Task prompt: Reproduce the entries verbatim, from the line containing "The width and height of the screenshot is (1568, 706)." through the line containing "(x=22, y=486)", including both of those lines.

Exercise inputs:
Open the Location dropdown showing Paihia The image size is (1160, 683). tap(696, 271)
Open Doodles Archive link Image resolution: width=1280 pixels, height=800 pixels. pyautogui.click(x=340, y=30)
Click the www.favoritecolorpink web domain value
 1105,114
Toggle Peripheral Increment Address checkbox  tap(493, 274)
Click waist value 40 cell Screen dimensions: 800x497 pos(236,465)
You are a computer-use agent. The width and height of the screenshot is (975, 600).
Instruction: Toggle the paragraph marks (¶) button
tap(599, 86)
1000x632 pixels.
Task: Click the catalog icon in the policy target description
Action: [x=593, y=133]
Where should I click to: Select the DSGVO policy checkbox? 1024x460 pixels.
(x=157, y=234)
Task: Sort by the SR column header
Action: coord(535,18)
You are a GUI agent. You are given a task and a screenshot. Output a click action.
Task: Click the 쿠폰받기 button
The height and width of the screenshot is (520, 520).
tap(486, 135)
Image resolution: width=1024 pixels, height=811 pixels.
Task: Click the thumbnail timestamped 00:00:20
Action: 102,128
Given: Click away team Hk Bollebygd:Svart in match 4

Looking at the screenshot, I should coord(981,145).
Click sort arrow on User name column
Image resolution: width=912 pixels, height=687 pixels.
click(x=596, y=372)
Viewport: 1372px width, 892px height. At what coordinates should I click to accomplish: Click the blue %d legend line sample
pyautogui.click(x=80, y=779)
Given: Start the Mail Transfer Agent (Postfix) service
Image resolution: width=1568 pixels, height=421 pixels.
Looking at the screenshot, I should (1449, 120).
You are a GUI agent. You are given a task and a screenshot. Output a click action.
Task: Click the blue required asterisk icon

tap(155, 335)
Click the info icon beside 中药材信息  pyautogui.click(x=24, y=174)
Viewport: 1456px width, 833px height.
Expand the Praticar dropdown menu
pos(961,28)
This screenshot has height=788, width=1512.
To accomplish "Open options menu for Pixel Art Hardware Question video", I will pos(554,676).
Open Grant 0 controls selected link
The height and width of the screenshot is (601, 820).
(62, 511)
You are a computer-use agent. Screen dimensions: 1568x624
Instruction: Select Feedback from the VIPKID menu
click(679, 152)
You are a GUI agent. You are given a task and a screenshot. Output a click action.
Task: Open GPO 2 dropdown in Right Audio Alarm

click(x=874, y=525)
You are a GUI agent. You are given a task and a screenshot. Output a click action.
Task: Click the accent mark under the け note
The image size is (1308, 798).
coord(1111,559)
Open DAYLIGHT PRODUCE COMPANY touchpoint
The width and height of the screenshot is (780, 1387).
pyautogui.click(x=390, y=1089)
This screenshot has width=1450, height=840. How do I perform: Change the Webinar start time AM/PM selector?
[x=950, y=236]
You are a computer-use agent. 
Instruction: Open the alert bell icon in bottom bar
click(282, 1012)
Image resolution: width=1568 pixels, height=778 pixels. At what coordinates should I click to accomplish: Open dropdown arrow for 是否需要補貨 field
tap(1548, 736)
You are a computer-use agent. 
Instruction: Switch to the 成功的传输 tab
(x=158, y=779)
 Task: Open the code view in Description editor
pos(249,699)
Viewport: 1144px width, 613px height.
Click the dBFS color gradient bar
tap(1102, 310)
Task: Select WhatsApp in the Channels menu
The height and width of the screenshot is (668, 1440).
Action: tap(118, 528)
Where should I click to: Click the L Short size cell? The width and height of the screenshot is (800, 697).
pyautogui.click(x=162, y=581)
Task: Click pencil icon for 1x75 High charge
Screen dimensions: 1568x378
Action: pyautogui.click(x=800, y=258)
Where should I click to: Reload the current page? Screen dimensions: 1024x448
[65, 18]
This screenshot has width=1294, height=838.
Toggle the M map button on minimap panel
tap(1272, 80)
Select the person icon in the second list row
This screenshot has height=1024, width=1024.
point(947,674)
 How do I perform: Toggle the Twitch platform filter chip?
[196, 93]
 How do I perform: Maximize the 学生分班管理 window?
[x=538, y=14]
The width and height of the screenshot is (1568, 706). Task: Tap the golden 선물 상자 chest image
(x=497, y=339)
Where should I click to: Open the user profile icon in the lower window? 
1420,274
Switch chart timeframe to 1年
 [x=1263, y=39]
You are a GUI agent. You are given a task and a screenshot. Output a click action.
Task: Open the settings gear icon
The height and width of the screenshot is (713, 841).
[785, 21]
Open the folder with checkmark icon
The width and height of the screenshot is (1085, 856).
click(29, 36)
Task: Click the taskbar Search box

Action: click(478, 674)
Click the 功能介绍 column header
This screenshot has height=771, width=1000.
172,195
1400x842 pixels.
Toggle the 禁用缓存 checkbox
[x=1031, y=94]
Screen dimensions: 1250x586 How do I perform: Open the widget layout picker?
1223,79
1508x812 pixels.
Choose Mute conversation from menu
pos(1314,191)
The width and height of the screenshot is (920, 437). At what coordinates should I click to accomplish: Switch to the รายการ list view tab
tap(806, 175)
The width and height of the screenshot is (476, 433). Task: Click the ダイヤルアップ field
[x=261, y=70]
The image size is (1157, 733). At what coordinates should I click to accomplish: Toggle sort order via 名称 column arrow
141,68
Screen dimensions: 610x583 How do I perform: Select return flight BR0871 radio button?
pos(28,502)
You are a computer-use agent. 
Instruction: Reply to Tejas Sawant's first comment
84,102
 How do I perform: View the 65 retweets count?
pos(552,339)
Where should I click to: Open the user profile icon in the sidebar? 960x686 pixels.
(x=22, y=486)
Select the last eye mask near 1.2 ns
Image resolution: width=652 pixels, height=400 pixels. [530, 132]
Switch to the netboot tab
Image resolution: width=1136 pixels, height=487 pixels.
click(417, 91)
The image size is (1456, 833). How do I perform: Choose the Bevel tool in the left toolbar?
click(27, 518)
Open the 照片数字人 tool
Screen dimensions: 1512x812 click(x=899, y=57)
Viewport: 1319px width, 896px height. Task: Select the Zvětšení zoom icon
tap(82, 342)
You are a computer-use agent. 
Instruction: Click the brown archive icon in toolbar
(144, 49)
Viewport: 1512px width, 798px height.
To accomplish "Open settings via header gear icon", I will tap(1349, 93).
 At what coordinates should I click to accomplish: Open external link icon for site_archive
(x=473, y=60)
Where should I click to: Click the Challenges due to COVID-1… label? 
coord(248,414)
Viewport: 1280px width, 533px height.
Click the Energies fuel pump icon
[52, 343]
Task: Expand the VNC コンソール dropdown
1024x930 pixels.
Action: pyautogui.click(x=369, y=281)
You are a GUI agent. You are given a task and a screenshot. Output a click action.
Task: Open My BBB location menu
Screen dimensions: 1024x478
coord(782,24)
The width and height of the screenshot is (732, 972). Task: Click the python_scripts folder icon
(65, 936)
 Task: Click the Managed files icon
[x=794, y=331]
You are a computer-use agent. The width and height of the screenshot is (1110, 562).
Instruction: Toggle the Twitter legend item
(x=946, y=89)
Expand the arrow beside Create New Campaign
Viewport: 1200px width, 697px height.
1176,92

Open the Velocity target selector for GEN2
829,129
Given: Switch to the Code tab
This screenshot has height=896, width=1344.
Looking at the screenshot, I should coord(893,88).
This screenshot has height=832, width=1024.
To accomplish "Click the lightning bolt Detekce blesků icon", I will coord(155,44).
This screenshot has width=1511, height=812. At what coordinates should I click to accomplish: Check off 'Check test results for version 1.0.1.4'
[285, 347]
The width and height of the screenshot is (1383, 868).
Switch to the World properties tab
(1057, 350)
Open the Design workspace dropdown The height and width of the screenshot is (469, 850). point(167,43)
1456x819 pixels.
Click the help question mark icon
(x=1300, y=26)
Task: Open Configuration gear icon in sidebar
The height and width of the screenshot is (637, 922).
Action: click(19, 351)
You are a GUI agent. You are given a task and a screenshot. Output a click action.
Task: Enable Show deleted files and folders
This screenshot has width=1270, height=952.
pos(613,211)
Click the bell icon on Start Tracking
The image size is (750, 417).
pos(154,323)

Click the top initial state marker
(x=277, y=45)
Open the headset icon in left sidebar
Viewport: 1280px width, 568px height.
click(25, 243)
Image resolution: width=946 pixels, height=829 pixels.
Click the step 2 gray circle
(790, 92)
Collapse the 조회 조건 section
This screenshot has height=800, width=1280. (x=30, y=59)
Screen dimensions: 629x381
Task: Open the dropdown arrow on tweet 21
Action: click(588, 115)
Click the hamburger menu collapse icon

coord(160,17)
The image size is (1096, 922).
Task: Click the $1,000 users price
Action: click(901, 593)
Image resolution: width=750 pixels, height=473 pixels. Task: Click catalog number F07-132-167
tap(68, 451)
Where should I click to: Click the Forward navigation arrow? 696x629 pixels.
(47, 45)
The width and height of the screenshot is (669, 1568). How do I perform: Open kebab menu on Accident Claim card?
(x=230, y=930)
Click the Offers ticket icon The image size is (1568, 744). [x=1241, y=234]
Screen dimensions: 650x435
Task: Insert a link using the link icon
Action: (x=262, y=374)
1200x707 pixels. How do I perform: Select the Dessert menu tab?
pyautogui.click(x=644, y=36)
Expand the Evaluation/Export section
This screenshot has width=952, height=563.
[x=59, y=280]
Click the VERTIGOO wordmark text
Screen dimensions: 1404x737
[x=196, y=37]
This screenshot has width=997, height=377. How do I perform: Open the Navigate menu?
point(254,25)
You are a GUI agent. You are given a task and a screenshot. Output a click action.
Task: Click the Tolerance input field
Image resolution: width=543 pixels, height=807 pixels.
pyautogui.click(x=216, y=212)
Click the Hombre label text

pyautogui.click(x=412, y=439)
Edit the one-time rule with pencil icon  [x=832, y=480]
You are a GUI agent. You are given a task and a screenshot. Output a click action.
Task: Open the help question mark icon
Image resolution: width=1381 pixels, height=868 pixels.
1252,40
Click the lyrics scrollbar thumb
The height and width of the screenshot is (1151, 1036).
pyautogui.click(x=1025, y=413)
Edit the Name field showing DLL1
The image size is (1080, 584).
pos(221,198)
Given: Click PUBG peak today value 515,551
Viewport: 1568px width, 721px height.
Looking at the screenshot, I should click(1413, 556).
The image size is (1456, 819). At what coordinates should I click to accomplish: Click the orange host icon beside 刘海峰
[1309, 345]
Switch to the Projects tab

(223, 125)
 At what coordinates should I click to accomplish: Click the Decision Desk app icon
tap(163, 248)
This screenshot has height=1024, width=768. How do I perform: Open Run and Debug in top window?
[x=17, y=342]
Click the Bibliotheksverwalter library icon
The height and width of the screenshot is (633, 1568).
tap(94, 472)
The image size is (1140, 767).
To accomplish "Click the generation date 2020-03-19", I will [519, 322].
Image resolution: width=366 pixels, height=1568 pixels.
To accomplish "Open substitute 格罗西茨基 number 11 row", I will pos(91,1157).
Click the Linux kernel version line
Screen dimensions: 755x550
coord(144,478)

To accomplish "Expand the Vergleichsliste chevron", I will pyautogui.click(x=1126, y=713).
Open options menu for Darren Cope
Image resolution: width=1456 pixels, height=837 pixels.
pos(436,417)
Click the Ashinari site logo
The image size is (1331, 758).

Finished answer:
The width and height of the screenshot is (1568, 706). Task: Tap the golden 선물 상자 chest image
(x=497, y=339)
Where should I click to: Open the user profile icon in the lower window? 
1420,274
Switch chart timeframe to 1年
 [x=1263, y=39]
You are a GUI agent. You are given a task and a screenshot. Output a click action.
Task: Open the settings gear icon
The height and width of the screenshot is (713, 841).
[785, 21]
Open the folder with checkmark icon
The width and height of the screenshot is (1085, 856).
click(29, 36)
Task: Click the taskbar Search box

Action: click(478, 674)
Click the 功能介绍 column header
This screenshot has height=771, width=1000.
172,195
1400x842 pixels.
Toggle the 禁用缓存 checkbox
[x=1031, y=94]
Screen dimensions: 1250x586 How do I perform: Open the widget layout picker?
1223,79
1508x812 pixels.
Choose Mute conversation from menu
pos(1314,191)
The width and height of the screenshot is (920, 437). At what coordinates should I click to accomplish: Switch to the รายการ list view tab
tap(806, 175)
The width and height of the screenshot is (476, 433). Task: Click the ダイヤルアップ field
[x=261, y=70]
The image size is (1157, 733). At what coordinates should I click to accomplish: Toggle sort order via 名称 column arrow
141,68
Screen dimensions: 610x583 How do I perform: Select return flight BR0871 radio button?
pos(28,502)
You are a computer-use agent. 
Instruction: Reply to Tejas Sawant's first comment
84,102
 How do I perform: View the 65 retweets count?
pos(552,339)
Where should I click to: Open the user profile icon in the sidebar? 960x686 pixels.
(x=22, y=486)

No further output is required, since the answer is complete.